# Instructions for the task:
Drop the images; return everything else in the listing below exactly.

# Extracted information:
◇ ◇ ◇ ◇

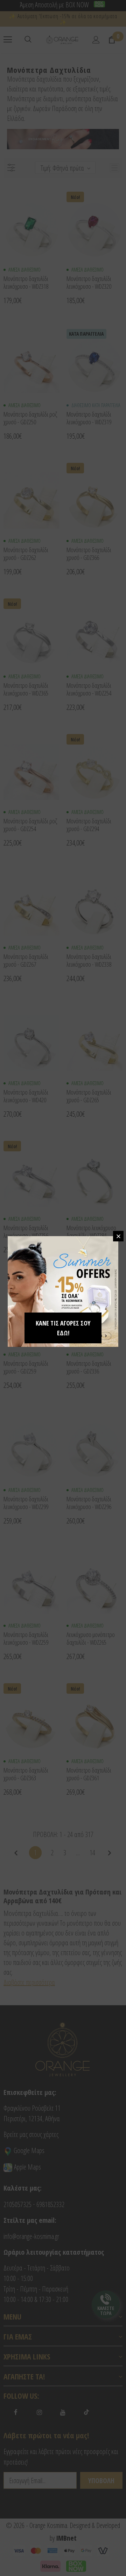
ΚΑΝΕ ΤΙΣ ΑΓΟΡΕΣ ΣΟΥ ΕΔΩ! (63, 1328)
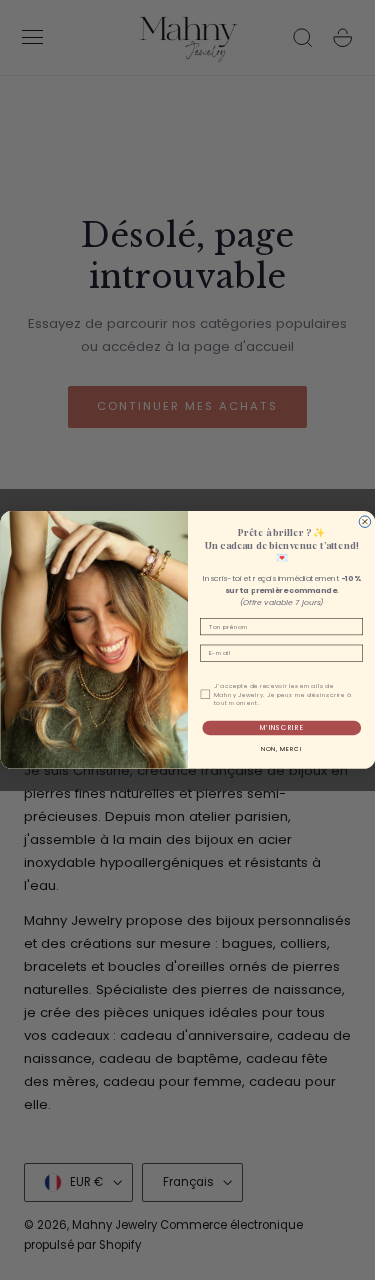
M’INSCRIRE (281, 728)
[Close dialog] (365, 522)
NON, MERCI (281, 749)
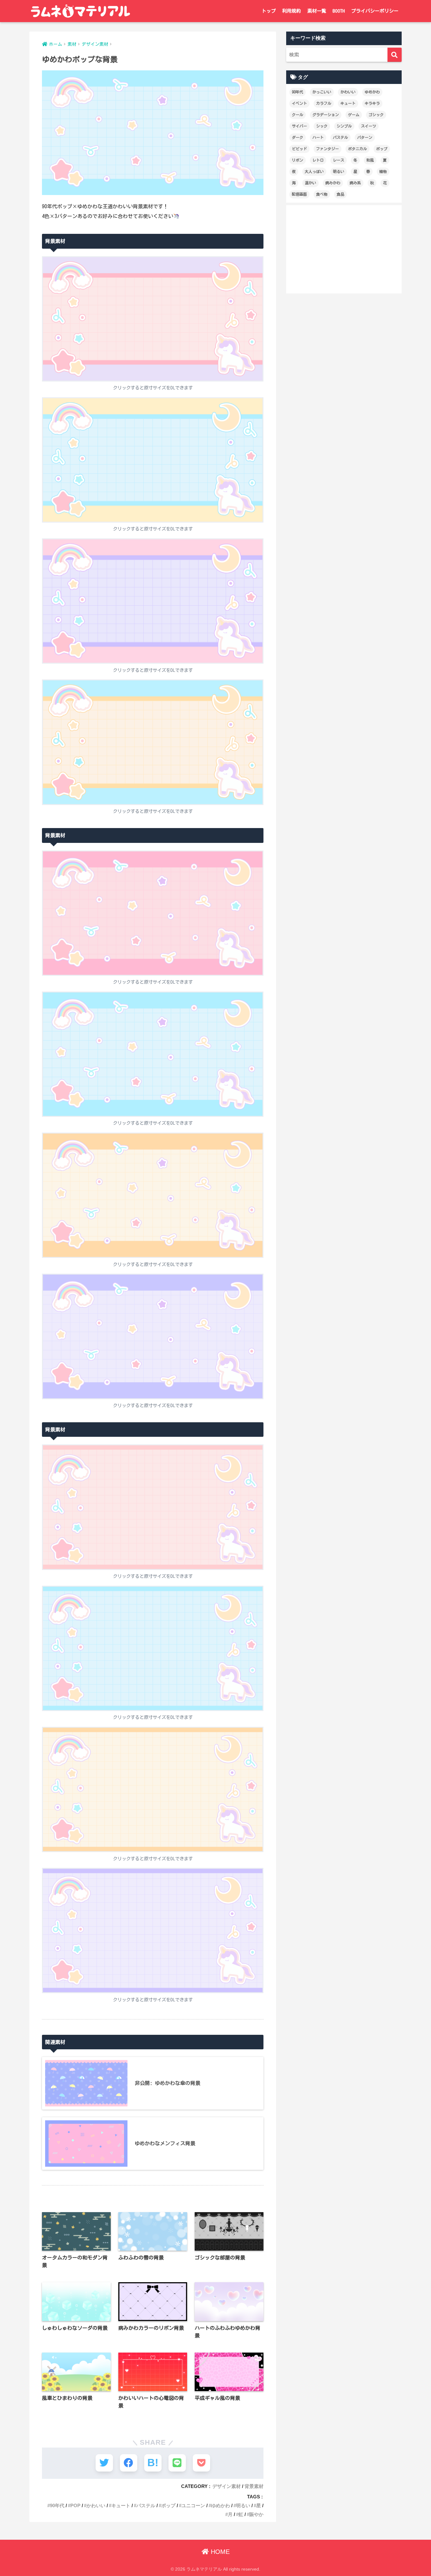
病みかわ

◇ ◇ ◇ ◇

# Exercise solution:
ΚΑΝΕ ΤΙΣ ΑΓΟΡΕΣ ΣΟΥ ΕΔΩ! (63, 1328)
M’INSCRIRE (281, 728)
[Close dialog] (365, 522)
NON, MERCI (281, 749)
病みかわ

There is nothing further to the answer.